"Malgré l’assurance du gouvernement du Kenya que le droit de réunion serait respecté, les observateurs des droits humains signalent le recours croissant aux balles réelles par la police nationale dans la capitale Nairobi", a déclaré mardi 25 juin à l’AFP le directeur exécutif d’Amnesty International au Kenya, Irungu Houghton. A Nairobi, des manifestants s’opposent depuis quelques semaines à un projet de nouvelles taxes du gouvernement. Mardi, des milliers de personnes étaient rassemblées dans le cadre de ce mouvement antigouvernemental inédit mené par la jeunesse.
"Il est maintenant urgent que les médecins puissent bénéficier d’un passage sûr pour soigner les nombreux blessés", a ajouté Irungu Houghton. Amnesty International Kenya évoque de "nombreux blessés".
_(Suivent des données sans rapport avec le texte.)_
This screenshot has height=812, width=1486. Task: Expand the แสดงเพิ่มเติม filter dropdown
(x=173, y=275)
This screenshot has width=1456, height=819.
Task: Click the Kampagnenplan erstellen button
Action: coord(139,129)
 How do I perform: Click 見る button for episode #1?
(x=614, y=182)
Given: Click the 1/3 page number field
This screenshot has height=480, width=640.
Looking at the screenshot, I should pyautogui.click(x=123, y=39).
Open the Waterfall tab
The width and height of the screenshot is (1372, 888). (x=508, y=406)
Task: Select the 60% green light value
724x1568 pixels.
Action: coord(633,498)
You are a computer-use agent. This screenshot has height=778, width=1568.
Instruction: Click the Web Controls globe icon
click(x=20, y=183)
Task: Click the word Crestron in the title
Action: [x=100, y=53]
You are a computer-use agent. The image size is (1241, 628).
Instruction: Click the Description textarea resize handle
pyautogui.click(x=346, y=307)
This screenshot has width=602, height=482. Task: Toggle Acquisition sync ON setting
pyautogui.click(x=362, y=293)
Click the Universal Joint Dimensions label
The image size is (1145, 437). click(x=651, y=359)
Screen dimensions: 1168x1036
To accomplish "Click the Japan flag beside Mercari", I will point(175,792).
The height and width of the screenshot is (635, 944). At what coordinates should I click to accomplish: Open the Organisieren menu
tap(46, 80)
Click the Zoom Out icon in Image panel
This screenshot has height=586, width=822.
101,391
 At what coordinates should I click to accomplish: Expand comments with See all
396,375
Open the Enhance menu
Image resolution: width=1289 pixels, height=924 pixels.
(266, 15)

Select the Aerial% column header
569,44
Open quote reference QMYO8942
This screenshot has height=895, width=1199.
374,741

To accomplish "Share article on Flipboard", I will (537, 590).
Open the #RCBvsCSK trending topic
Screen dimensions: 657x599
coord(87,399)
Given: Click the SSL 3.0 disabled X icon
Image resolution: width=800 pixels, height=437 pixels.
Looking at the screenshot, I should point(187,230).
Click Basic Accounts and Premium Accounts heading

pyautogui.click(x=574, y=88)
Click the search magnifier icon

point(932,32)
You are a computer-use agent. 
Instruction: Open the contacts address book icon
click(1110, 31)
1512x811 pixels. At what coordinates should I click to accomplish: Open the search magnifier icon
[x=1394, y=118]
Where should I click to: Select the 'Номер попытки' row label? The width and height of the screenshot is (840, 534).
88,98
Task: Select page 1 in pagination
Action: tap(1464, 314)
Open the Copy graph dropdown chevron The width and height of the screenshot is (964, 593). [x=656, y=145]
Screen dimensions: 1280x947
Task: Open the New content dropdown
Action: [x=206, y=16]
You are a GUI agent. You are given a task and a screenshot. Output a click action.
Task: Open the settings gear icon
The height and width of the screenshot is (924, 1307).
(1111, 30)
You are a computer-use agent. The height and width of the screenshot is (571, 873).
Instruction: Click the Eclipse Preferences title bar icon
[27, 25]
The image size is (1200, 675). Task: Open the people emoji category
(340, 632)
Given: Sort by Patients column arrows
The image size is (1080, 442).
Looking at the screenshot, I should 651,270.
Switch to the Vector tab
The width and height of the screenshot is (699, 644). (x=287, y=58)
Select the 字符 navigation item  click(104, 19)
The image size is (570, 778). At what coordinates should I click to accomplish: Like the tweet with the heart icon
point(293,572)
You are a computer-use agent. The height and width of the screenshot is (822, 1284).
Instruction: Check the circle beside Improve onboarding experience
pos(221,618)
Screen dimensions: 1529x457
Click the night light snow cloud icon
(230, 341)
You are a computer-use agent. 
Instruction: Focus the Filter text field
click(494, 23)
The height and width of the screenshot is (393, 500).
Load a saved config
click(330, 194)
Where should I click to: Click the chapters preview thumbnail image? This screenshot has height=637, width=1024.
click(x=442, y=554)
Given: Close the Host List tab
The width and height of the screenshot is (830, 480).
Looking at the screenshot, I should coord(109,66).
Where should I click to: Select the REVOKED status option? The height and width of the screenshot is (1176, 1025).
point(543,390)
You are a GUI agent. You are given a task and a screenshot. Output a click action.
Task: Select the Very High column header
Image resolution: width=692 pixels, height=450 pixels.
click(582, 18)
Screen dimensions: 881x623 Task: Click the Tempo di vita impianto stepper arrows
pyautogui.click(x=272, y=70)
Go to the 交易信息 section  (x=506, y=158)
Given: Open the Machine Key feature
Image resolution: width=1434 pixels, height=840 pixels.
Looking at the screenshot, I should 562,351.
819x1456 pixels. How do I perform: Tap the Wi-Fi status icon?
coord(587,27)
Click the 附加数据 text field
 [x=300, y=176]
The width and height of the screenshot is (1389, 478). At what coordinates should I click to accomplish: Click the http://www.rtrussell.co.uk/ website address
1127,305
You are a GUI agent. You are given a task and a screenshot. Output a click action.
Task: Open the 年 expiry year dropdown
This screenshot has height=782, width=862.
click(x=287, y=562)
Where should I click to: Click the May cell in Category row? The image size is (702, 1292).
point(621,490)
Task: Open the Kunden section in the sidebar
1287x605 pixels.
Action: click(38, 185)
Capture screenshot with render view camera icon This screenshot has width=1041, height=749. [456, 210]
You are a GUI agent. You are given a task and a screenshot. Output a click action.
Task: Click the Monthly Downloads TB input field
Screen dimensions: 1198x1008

Plusieurs centaines de personnes ont également forcé les barrages de police et franchi les grilles du Parlement, où est actuellement débattu le projet de taxes, situé dans le quartier d’affaires de la capitale kényane, selon des images de la télévision kényane.
D’autres manifestations se tenaient pacifiquement, sans aucune opposition policière, dans plusieurs autres villes du pays, notamment dans les fiefs de l’opposition de Mombasa (est) et Kisumu (ouest), à Eldoret (ouest), grande ville de la vallée du Rift, région d’origine du président William Ruto, Nyeri (sud-ouest) et Nakuru (centre), selon des médias locaux.
A Nairobi, les manifestants - majoritairement des jeunes venus avec drapeaux kényans, sifflets ou vuvuzelas et scandant "Nous sommes pacifiques" - se sont heurtés à un important dispositif policier déployé dans le centre d’affaires, barrant notamment l’accès au Parlement où a débuté le vote du projet de budget 2024-25 qui a déclenché la contestation.
Les tensions sont montées au fil de la matinée, la police faisant usage de gaz lacrymogènes, puis de balles en caoutchouc. Des heurts ont éclaté vers la mi-journée après que des manifestants ont progressé dans une zone abritant des bâtiments officiels (Cour Suprême, mairie de Nairobi…). Certains manifestants ont jeté des pierres en direction des forces de police, dans un face-à-face tendu à quelques centaines de mètres du Parlement.
Largement pacifique, le mouvement baptisé "Occupy Parliament" ("Occuper le Parlement") a été lancé sur les réseaux sociaux peu après la présentation au Parlement le 13 juin du projet de budget 2024-2025 prévoyant l’instauration de nouvelles taxes, dont une TVA de 16 % sur le pain et une taxe annuelle de 2,5 % sur les véhicules particuliers.
Le gouvernement avait annoncé le 18 juin retirer la plupart des mesures mais les manifestants ont poursuivi leur mouvement, demandant le retrait intégral du texte. Ils dénoncent un tour de passe-passe du gouvernement qui envisage de compenser le retrait de certaines mesures fiscales par d’autres, notamment une hausse de 50 % des taxes sur les carburants.
Initialement porté par la "Génération Z" (jeunes nés après 1997), le mouvement s’est transformé en une contestation plus large de la politique du président Ruto. Le chef de l’Etat s’est dit prêt à dialoguer avec la jeunesse dimanche.
Cette mobilisation a été marquée par la mort de deux personnes à Nairobi. Plusieurs dizaines d’autres ont été blessées par la police, qui a également procédé à des centaines d’arrestations.
"Malgré des arrestations massives et des blessés, les manifestations ont continué à prendre de l’ampleur, soulignant le mécontentement généralisé de la population", a souligné lundi dans un communiqué Amnesty International Kenya, mettant en garde contre un risque "d’escalade (qui) pourrait entraîner davantage de morts".
Amnesty et l’ONG Commission kényane des droits de l’homme ont accusé les autorités de mener des enlèvements de militants. La porte-parole de la police, Resila Onyango, n’a pas donné suite aux sollicitations de l’AFP sur ces accusations.
Le projet de budget doit être voté au Parlement avant le 30 juin. Pour le gouvernement, ces taxes sont nécessaires pour redonner des marges de manœuvre au pays, lourdement endetté.
Le Kenya, pays d’Afrique de l’Est d’environ 52 millions d’habitants, est une locomotive économique de la région. Mais le pays a enregistré en mai une inflation de 5,1 % sur un an, avec une hausse des prix des produits alimentaires et des carburants de respectivement 6,2 % et 7,8 %, selon la Banque centrale.